Composite image of Gene Ontology graphs. Bar graph (A) shows statistically significant (p value ≤ 0.05) SC related GO terms in LEC, Limbus and cornea. Bar graph (B) represents statistically significant (p value ≤ 0.05) TAC and DC related GO terms in LEC, limbus and cornea. In both graphs A and B the x and y axes indicate the GO terms related to gene functions and percentages of differentially expressed upregulated genes in each category respectively. Absent bar chart for particular GO term in a region was either because of downregulated or absent gene expression.

Figure 4

Composite image of graphs of Real Time PCR performed on genes of interest.
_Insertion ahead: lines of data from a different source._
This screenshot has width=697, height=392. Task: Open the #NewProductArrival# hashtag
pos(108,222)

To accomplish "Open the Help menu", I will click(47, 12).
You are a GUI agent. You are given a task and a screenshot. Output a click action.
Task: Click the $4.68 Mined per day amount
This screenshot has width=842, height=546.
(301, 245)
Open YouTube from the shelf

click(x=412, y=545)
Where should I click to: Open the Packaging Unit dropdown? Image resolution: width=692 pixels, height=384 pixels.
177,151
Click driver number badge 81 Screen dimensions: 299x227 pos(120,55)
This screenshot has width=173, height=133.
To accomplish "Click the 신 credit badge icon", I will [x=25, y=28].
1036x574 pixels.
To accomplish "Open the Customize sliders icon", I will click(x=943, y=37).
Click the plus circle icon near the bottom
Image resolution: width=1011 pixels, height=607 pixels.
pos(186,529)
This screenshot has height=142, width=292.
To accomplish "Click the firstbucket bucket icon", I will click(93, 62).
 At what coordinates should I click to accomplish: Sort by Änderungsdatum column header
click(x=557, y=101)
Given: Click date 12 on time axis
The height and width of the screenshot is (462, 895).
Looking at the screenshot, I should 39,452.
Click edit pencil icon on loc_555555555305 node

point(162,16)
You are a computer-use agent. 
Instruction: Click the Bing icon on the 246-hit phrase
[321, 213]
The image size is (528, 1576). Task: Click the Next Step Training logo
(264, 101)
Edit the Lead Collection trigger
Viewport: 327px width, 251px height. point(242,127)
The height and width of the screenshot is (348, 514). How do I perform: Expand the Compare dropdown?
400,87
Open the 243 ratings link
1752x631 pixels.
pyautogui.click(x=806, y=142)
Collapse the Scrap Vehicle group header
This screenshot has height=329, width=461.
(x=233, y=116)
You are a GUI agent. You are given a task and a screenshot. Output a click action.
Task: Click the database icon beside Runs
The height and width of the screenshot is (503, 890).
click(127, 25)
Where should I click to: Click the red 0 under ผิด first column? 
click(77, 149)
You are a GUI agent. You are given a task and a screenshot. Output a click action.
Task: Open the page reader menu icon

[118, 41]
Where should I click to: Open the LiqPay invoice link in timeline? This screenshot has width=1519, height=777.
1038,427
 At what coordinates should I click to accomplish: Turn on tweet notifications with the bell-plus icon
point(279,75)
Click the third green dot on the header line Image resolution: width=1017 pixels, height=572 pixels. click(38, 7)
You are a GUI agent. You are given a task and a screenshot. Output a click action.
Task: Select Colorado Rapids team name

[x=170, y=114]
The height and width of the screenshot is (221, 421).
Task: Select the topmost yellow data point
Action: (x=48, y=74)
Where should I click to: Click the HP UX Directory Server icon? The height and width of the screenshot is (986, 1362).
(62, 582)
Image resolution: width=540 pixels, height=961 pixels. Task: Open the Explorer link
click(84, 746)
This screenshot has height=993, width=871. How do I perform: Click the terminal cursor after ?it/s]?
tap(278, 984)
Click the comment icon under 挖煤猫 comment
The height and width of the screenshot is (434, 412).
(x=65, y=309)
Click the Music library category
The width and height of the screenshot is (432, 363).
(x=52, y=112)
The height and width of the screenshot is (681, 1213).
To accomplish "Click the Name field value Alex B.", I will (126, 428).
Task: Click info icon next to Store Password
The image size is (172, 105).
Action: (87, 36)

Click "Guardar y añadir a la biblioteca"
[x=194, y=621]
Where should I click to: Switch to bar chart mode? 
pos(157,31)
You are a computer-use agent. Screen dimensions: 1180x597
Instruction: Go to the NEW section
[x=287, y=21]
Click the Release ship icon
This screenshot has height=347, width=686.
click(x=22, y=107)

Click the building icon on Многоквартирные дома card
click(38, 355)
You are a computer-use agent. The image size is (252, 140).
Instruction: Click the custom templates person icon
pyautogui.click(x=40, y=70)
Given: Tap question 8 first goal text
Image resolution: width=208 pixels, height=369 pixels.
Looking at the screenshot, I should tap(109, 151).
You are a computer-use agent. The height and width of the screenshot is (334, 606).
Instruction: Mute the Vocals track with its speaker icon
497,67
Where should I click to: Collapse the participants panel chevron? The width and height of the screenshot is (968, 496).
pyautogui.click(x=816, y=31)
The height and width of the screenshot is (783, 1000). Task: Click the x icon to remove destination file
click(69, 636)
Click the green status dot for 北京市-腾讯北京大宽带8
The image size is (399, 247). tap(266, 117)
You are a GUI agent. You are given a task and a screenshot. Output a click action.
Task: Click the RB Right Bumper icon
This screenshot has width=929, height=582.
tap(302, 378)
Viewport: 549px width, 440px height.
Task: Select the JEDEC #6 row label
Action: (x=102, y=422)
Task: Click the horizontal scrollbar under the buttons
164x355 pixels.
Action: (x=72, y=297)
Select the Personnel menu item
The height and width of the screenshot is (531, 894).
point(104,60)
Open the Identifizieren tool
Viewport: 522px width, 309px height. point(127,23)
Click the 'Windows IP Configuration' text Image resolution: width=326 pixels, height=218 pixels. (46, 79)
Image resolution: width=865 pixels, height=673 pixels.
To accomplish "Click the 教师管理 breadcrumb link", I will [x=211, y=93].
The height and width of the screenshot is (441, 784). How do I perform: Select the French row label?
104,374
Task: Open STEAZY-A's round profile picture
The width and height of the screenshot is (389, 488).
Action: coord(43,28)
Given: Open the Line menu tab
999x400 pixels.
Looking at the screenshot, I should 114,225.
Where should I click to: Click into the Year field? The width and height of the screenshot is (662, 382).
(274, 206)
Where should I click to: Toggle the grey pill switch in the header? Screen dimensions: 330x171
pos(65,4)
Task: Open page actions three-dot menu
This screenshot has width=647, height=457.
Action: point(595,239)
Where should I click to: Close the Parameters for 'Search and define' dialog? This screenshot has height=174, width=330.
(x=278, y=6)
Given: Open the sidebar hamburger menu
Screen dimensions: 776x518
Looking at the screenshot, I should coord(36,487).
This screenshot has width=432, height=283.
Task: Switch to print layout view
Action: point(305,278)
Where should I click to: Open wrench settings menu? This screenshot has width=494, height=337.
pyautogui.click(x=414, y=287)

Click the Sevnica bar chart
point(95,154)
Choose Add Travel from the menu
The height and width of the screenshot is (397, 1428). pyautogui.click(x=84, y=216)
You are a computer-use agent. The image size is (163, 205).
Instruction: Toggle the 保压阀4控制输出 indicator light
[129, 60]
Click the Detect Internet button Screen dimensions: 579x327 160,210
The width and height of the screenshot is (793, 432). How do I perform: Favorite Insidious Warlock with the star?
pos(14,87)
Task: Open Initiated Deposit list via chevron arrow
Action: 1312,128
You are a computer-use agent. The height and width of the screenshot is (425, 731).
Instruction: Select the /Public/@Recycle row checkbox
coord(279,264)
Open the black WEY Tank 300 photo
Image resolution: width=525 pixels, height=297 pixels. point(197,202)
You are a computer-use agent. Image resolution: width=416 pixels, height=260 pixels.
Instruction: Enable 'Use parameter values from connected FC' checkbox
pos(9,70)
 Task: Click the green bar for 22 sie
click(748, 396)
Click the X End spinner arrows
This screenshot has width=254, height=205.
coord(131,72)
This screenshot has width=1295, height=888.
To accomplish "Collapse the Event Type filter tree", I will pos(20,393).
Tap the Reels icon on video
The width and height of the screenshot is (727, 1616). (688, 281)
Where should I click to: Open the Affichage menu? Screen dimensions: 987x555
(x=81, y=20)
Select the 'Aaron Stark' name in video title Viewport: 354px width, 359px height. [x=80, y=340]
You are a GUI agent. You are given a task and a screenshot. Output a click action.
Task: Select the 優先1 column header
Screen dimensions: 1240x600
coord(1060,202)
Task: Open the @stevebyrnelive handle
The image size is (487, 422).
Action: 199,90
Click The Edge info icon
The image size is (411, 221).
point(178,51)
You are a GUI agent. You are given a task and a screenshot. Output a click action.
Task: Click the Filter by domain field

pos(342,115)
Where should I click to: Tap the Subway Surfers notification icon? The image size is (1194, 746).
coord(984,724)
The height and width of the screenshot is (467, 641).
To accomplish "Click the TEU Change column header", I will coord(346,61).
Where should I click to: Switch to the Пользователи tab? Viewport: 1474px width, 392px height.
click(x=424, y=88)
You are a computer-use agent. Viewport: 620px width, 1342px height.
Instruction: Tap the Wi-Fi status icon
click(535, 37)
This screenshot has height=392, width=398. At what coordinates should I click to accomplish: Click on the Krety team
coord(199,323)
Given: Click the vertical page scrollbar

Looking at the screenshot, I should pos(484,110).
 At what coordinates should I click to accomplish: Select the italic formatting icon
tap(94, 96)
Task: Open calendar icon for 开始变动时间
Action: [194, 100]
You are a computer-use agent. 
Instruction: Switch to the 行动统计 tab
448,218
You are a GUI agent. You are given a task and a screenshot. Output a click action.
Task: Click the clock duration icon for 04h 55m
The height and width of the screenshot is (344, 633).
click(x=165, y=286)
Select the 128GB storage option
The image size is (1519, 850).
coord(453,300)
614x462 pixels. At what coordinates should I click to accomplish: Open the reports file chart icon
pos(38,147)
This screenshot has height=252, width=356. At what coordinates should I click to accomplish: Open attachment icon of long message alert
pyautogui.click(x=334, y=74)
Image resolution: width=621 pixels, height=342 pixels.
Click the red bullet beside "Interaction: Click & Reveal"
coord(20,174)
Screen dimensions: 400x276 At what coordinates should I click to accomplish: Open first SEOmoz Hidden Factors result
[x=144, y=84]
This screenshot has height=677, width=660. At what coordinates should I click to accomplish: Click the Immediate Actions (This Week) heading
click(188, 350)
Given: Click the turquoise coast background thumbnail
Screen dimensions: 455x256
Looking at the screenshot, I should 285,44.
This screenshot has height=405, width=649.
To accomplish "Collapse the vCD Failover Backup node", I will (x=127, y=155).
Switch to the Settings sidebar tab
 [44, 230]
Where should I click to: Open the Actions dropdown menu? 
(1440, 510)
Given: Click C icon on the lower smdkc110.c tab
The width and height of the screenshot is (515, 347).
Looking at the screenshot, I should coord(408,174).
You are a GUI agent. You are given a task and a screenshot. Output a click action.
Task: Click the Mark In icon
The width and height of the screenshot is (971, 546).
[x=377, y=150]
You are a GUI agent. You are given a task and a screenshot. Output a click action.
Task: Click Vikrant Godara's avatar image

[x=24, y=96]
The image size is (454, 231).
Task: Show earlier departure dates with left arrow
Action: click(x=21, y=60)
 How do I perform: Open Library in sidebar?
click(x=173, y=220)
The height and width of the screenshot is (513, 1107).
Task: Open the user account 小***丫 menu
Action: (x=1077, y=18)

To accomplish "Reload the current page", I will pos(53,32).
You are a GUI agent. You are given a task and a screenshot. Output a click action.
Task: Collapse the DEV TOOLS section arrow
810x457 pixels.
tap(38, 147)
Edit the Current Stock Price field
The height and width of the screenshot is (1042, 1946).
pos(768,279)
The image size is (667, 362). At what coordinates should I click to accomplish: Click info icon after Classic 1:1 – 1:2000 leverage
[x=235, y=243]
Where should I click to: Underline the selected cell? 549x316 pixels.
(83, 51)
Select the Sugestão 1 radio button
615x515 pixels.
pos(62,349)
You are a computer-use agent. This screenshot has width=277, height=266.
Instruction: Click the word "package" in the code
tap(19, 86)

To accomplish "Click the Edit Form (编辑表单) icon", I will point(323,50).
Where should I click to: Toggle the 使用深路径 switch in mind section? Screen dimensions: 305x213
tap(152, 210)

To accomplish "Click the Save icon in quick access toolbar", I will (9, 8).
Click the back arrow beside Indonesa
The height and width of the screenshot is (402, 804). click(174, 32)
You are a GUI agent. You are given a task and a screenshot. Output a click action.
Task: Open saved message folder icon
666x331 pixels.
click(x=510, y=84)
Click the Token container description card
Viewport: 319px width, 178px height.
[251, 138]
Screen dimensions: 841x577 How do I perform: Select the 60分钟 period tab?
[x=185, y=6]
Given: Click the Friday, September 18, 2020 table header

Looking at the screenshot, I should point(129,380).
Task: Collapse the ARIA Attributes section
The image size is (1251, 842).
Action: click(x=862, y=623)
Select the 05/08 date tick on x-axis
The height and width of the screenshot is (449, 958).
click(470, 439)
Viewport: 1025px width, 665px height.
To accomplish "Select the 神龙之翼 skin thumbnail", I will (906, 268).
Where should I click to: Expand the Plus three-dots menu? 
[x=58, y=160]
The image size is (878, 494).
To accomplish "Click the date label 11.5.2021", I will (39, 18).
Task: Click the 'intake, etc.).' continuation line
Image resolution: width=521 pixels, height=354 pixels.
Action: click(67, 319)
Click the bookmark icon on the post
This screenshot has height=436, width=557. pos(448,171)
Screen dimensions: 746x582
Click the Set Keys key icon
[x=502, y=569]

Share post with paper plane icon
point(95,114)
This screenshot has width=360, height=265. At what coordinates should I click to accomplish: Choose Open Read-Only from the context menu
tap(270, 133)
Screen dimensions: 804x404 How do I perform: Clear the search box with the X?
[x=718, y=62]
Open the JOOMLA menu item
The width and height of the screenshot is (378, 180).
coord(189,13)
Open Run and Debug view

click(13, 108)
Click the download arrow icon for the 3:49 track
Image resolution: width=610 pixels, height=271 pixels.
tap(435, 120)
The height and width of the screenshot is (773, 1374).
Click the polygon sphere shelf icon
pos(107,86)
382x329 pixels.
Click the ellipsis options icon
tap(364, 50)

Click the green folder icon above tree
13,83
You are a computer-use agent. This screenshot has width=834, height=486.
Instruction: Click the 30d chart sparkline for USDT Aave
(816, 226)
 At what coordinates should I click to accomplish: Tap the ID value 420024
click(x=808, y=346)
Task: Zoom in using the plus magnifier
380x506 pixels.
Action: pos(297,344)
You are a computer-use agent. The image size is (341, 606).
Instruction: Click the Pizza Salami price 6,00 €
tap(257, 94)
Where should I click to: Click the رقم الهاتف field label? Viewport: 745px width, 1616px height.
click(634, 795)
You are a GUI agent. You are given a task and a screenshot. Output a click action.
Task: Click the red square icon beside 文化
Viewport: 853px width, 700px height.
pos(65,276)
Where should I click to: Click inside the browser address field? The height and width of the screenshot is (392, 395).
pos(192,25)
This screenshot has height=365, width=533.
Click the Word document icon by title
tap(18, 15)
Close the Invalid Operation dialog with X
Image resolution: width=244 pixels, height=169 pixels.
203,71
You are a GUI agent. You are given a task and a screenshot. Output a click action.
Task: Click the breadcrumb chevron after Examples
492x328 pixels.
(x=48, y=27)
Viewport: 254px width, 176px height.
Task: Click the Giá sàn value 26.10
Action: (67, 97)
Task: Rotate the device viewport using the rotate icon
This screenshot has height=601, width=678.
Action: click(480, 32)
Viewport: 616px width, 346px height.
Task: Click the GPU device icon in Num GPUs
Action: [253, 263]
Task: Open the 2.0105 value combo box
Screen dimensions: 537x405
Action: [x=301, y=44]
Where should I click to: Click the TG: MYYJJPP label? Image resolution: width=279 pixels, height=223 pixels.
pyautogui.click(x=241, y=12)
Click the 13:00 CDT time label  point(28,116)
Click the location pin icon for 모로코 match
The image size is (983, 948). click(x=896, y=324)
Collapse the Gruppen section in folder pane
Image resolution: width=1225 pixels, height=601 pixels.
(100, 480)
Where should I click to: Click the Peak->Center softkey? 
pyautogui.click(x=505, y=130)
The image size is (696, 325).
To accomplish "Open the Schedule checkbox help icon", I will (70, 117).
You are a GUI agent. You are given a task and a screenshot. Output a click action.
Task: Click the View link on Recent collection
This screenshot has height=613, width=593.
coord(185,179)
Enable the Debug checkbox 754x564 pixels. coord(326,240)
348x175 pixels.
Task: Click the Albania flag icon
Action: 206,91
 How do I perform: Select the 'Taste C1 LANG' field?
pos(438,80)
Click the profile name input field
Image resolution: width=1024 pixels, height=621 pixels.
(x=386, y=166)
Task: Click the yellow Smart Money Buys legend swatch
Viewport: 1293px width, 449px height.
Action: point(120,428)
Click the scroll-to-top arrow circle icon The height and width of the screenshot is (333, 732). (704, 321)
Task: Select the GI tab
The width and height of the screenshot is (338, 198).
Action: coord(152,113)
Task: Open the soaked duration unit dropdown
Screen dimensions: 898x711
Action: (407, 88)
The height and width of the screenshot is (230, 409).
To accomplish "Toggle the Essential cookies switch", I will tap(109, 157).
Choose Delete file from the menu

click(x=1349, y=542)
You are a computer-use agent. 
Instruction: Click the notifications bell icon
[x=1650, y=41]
The real time PCR was performed on OS epithelial regions of LEC, cornea, limbus and conjunctiva comprising of three biological replicates (3 eyes) with four sets of technical replicates A, B, C & D. These were processed in triplicate. The cycle threshold (Ct) value for these samples were averaged and normalised with 18S rRNA Ct values. Significant p values between LEC and other OS regions is shown as (*),*p < 0.05, ***p < 0.001. Data are expressed as means +/- standard errors of the mean (SEM).

Figure 5

Immuno-fluorescent staining for expression of stem cell molecules on ocular surface epithelium. Immunofluorescence with HES1 and FRZB1 was performed on radial cut sections of LEC (A, B, K, L), limbus (C, D, M, N) cornea (E, F, O, P) and tonsil (G, H, Q, R). Images (K, L, G, H, Q, R, I, J) are at 40× magnification, the remainder are at 20× magnification (scale bars shown). HES1 immunofluorescence co-localised with DAPI nuclear dye is shown in images (B. D, F, H,). Images (A, C, E, G) show HES1 (TRITC) staining. FRZB1 immunofluorescence co-localised with DAPI dye is shown in images (L, N, P, R). Images (K, M, O, Q,) are of FRZB1 with TRITC dye. Positive staining for HES1 and FRZB1 (B, D, F, H), (N, P, R) is seen as whitish nuclear stain, due to co-localisation of FRZB1 and HES1 (TRITC dye) and nuclear stain DAPI in the cell nuclei. FRZB1 immunofluorescence of LEC (L) is seen as yellow colouration as it intensely stained the nuclei of the basal epithelial cells in the LEC and masked the underlying DAPI staining. Positive nuclear staining of Tonsil with HES1 antibody (G, H) has speckled appearance and FRZB1 (Q, R) appears as a rim around the cell nucleus. Images (I, J) and (S, T) are negative controls for HES1 and FRZB1 antibody respectively.